> What the task asks: The required output is a verbatim transcription of the listing, pictures excluded.
Start of Input
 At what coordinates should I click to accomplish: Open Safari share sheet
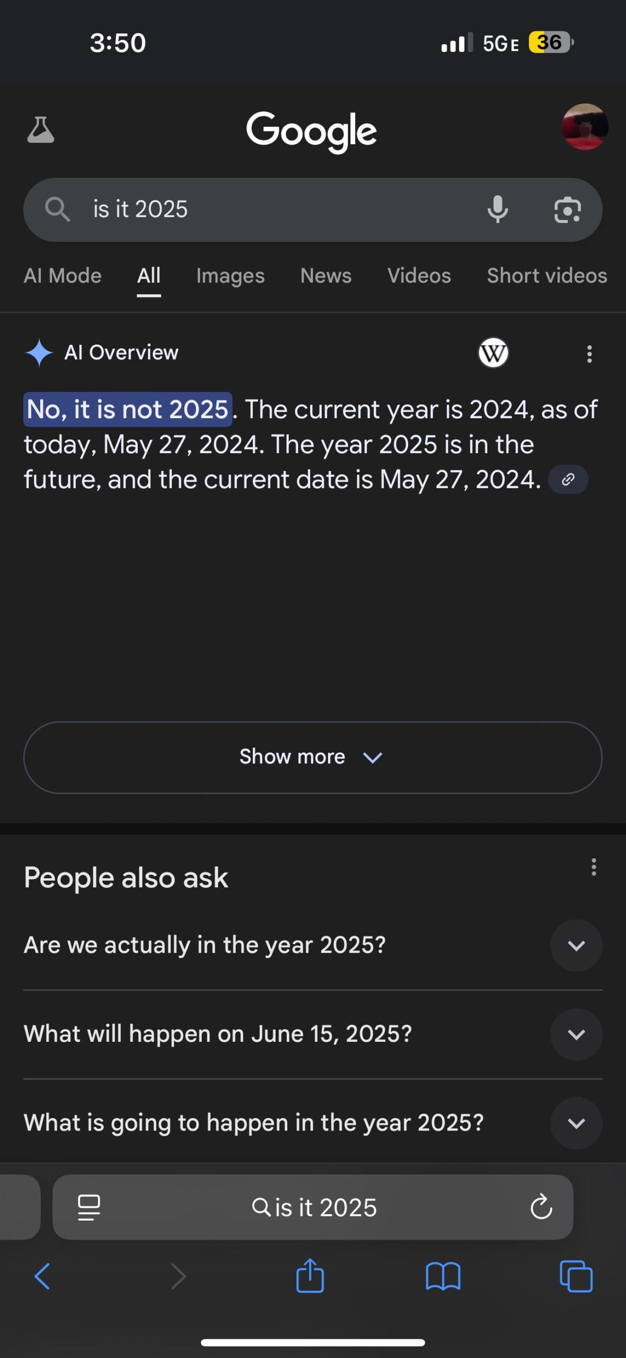(310, 1276)
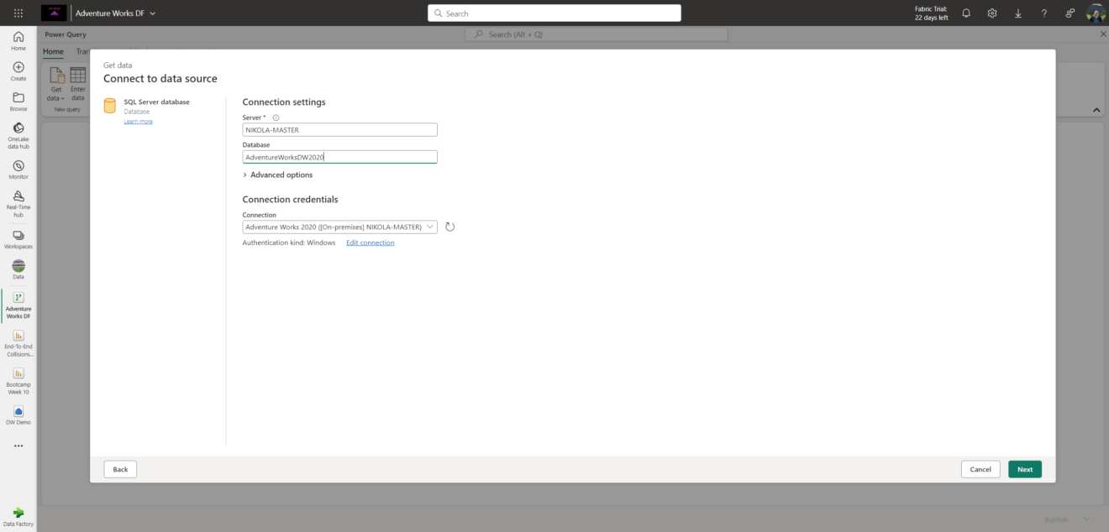1109x532 pixels.
Task: Open the Fabric settings gear
Action: pos(991,13)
End of Input
> Task answer:
 At what coordinates should I click to accomplish: Open Safari share sheet
(310, 1276)
1109x532 pixels.
Task: Open the Fabric settings gear
Action: pos(991,13)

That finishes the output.